+++ The data +++

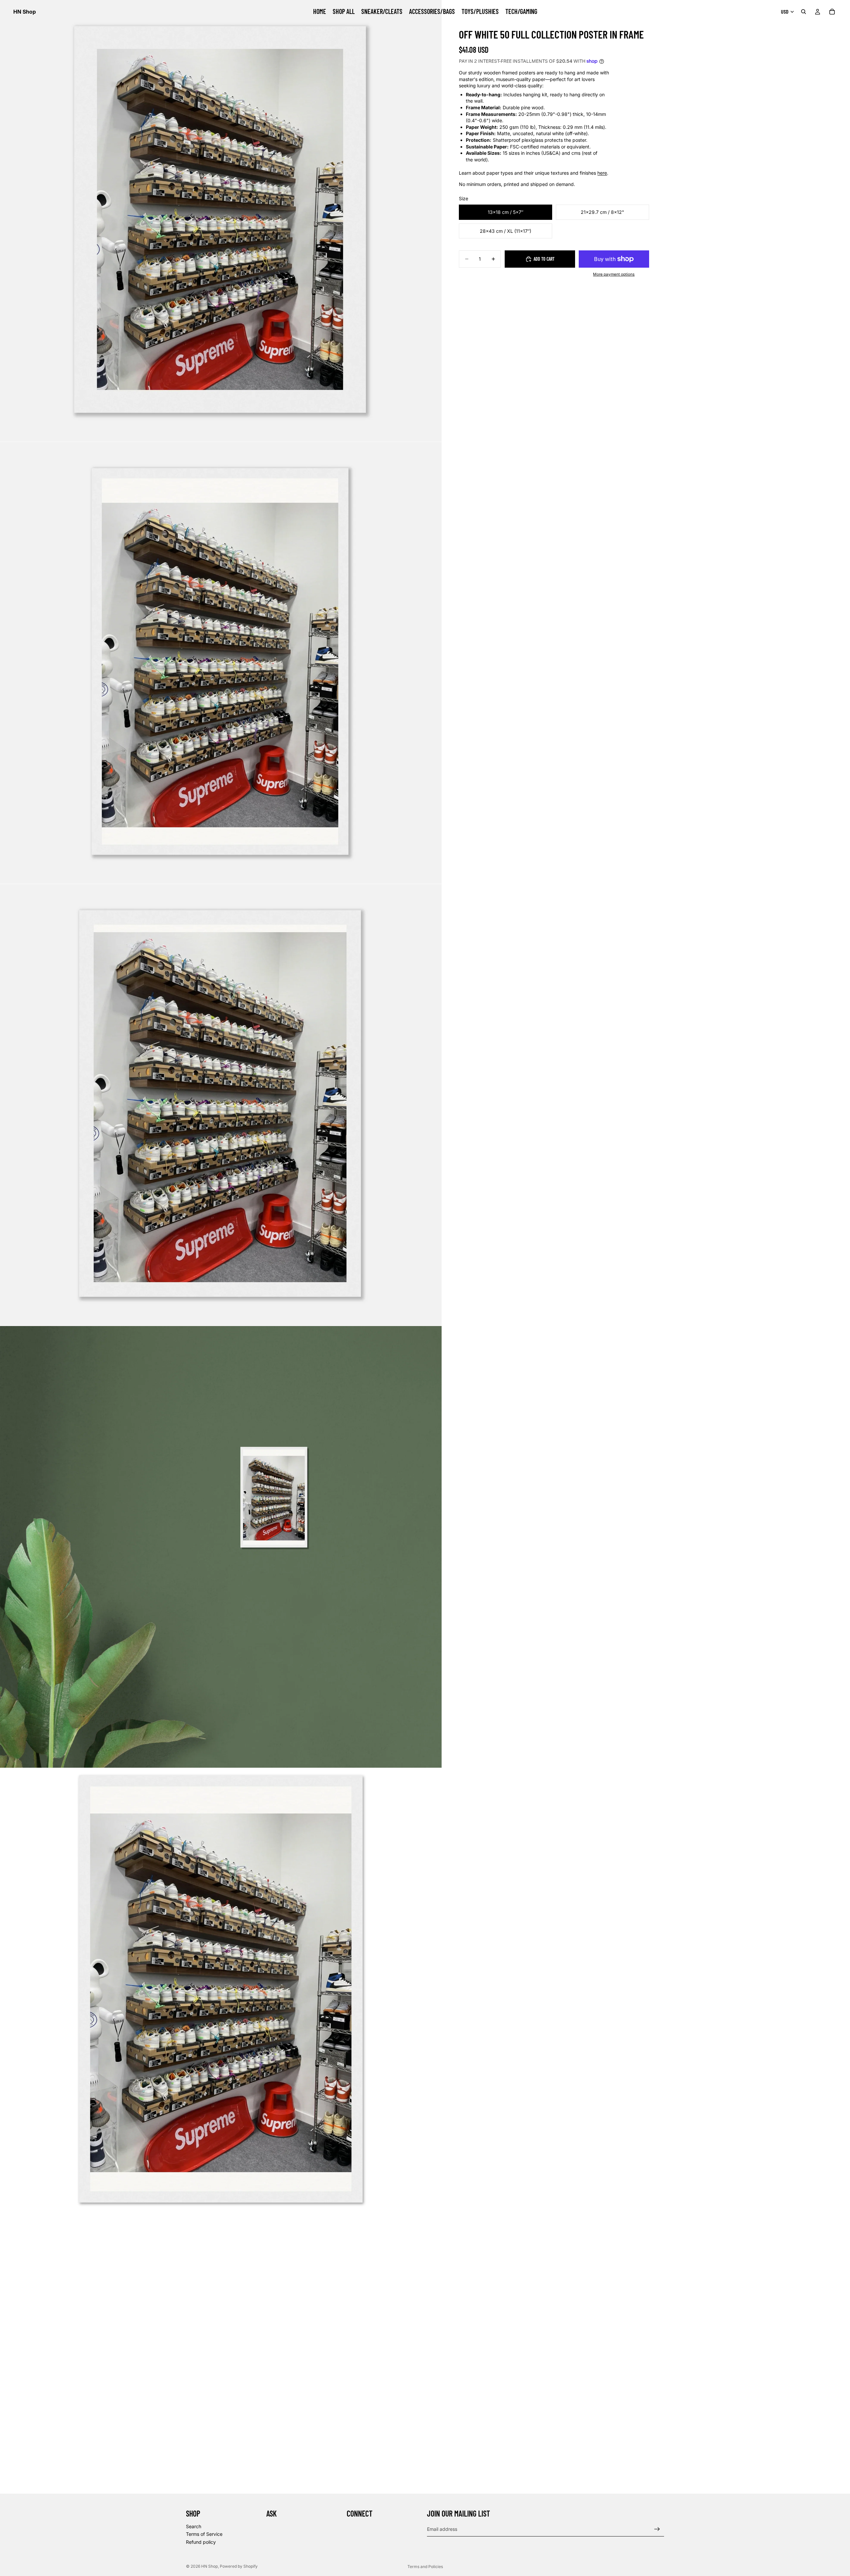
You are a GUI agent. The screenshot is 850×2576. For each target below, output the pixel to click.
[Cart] (832, 11)
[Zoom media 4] (221, 1547)
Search (193, 2526)
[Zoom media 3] (221, 1105)
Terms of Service (204, 2534)
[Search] (803, 11)
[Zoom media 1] (221, 221)
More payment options (614, 274)
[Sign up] (657, 2529)
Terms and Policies (425, 2566)
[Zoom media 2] (221, 663)
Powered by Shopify (239, 2566)
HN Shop (209, 2566)
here (602, 173)
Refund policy (201, 2542)
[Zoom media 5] (221, 1989)
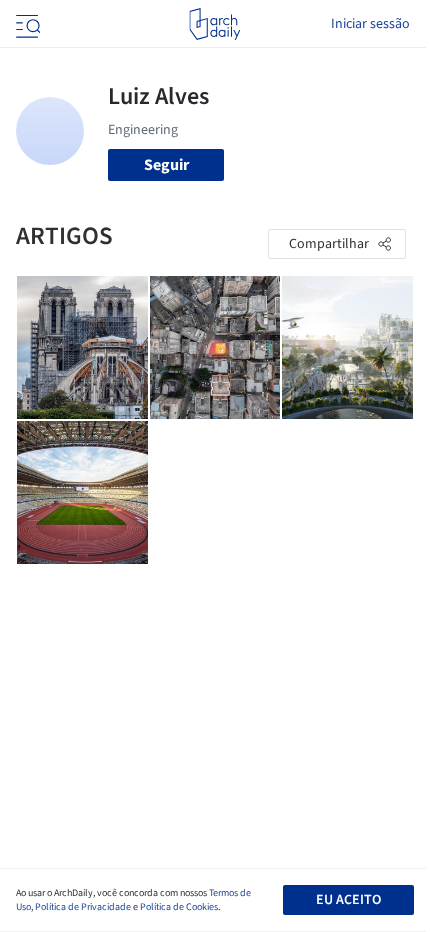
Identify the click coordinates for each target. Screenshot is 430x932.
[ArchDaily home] (214, 24)
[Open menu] (26, 24)
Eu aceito (348, 900)
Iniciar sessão (370, 24)
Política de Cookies (179, 907)
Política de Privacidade (83, 907)
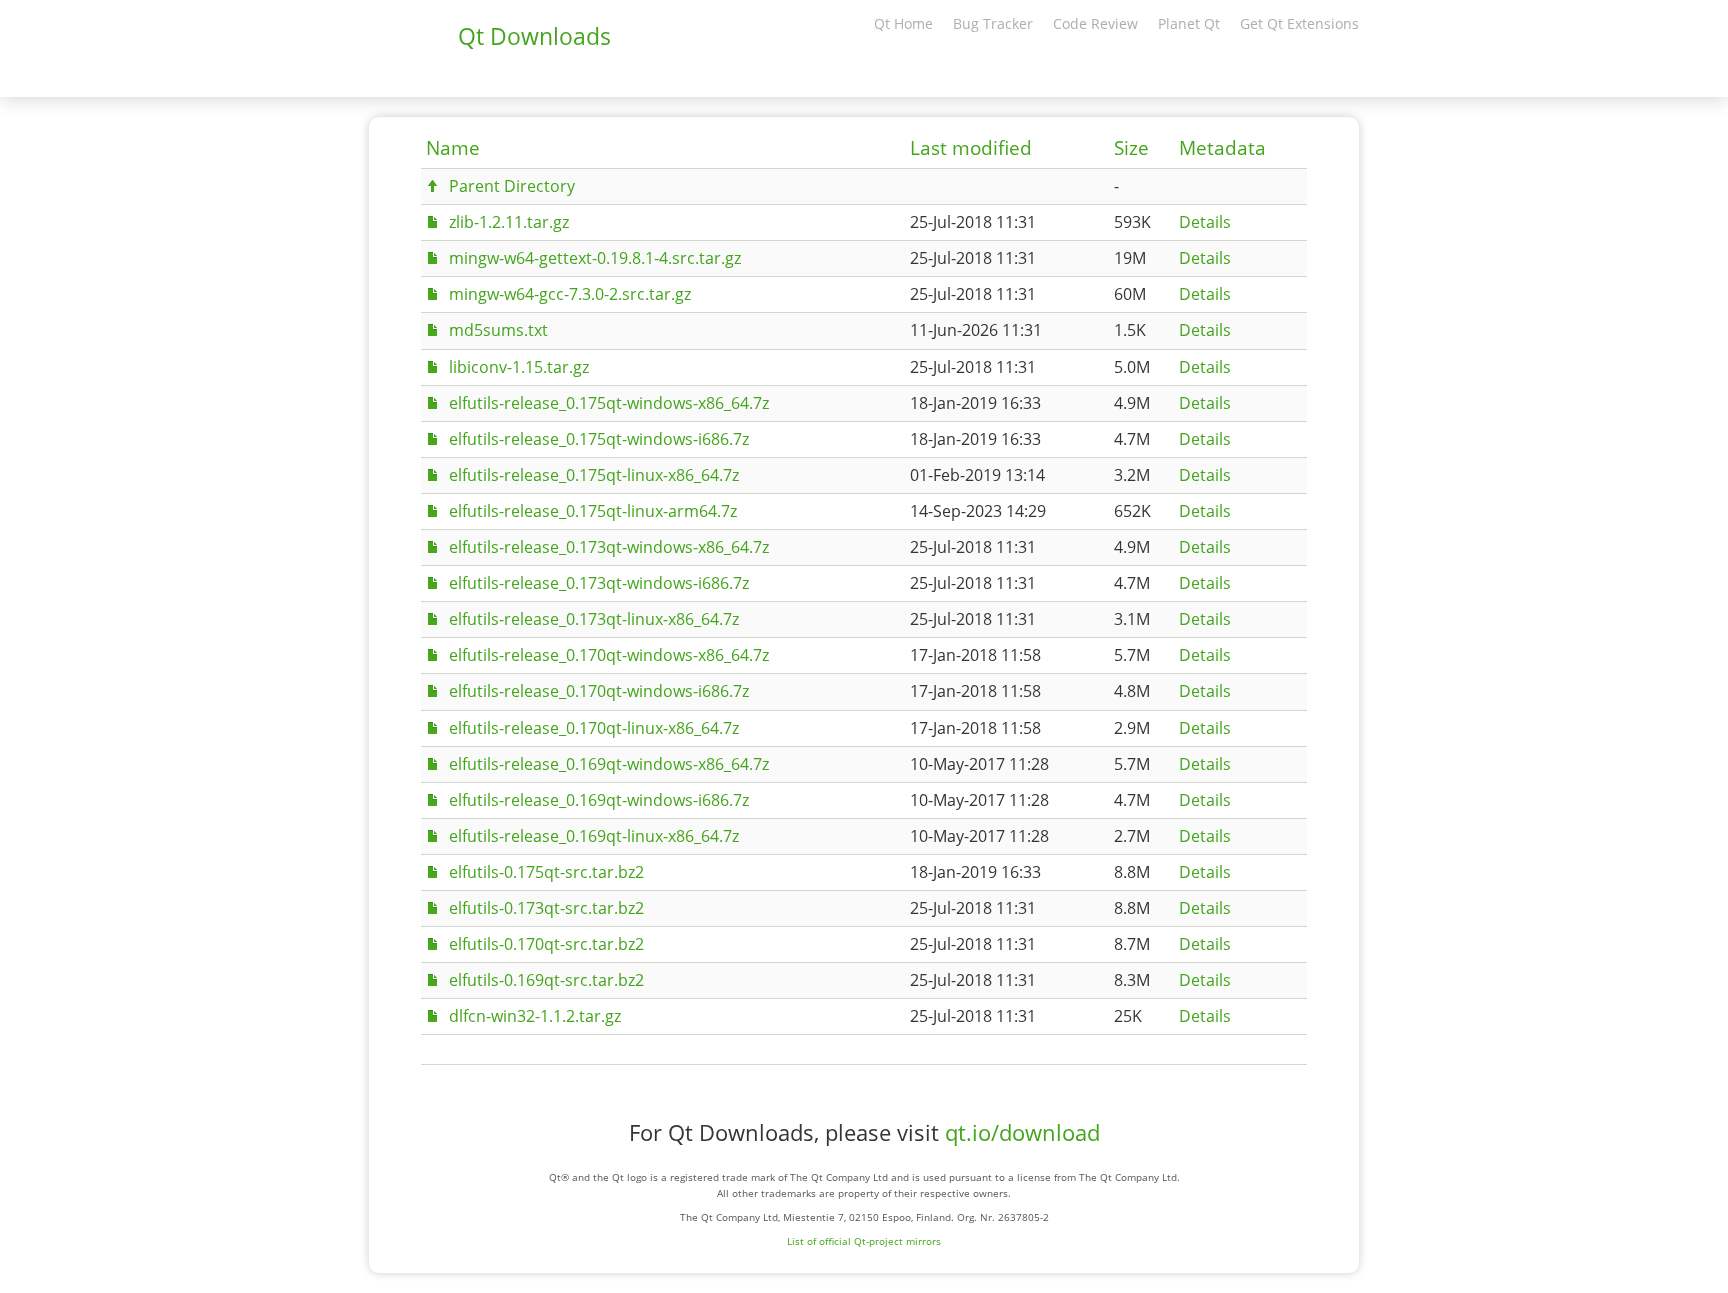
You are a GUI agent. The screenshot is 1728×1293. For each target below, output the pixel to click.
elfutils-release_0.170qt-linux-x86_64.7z (594, 728)
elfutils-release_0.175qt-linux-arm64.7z (593, 511)
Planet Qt (1189, 23)
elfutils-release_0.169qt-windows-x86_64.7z (609, 764)
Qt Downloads (534, 36)
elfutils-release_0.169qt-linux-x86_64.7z (594, 836)
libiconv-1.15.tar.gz (519, 367)
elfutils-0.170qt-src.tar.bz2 (546, 944)
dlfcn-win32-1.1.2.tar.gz (535, 1016)
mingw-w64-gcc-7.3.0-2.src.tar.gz (570, 294)
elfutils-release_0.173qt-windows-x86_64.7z (609, 547)
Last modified (971, 148)
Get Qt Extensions (1299, 23)
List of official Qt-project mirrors (864, 1241)
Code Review (1095, 23)
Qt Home (903, 23)
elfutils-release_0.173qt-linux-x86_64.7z (594, 619)
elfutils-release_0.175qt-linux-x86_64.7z (594, 475)
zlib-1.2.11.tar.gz (509, 222)
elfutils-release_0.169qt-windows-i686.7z (599, 800)
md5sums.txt (498, 330)
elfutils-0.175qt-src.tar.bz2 (546, 872)
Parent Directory (512, 186)
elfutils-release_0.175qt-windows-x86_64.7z (609, 403)
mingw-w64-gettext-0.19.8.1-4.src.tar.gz (595, 258)
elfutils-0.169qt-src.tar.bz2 (546, 980)
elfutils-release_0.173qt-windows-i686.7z (599, 583)
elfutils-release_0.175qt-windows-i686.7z (599, 439)
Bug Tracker (993, 23)
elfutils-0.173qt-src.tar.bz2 (546, 908)
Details (1205, 222)
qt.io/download (1022, 1132)
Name (453, 148)
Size (1131, 148)
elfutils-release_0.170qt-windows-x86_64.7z (609, 655)
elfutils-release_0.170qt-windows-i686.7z (599, 691)
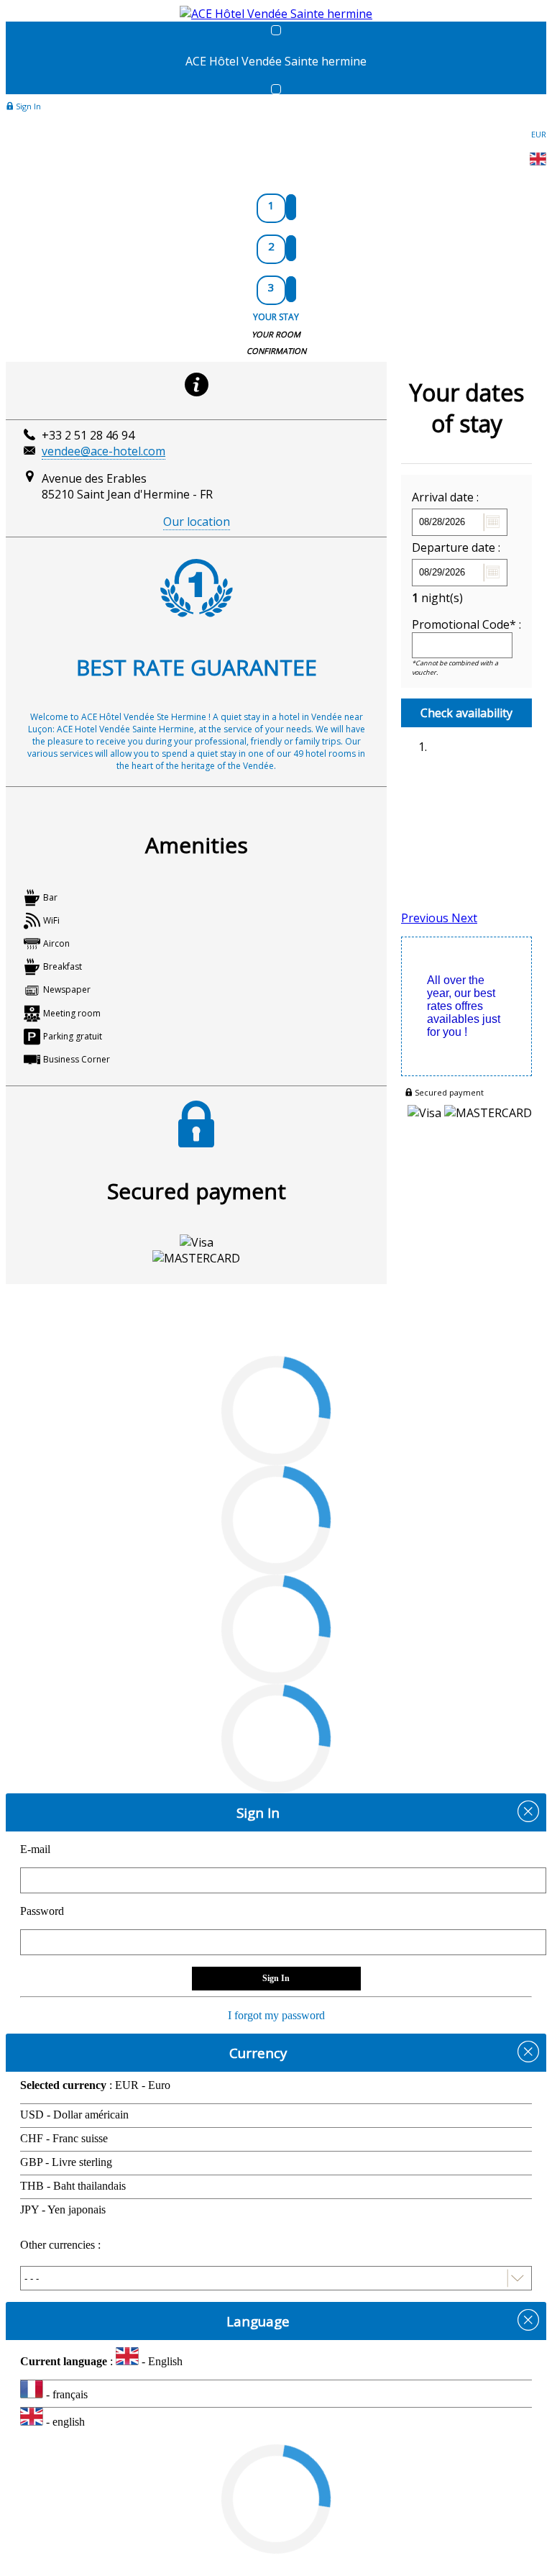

+++

* _What the task asks_
Looking at the data above, return every line from the one with "elfutils-release_0.175qt-linux-arm64.7z (593, 511)" down to the one with "Qt Home (903, 23)", exactly and inclusively.

* _Worked solution_
elfutils-release_0.175qt-linux-arm64.7z (593, 511)
Planet Qt (1189, 23)
elfutils-release_0.169qt-windows-x86_64.7z (609, 764)
Qt Downloads (534, 36)
elfutils-release_0.169qt-linux-x86_64.7z (594, 836)
libiconv-1.15.tar.gz (519, 367)
elfutils-0.170qt-src.tar.bz2 (546, 944)
dlfcn-win32-1.1.2.tar.gz (535, 1016)
mingw-w64-gcc-7.3.0-2.src.tar.gz (570, 294)
elfutils-release_0.173qt-windows-x86_64.7z (609, 547)
Last modified (971, 148)
Get Qt Extensions (1299, 23)
List of official Qt-project mirrors (864, 1241)
Code Review (1095, 23)
Qt Home (903, 23)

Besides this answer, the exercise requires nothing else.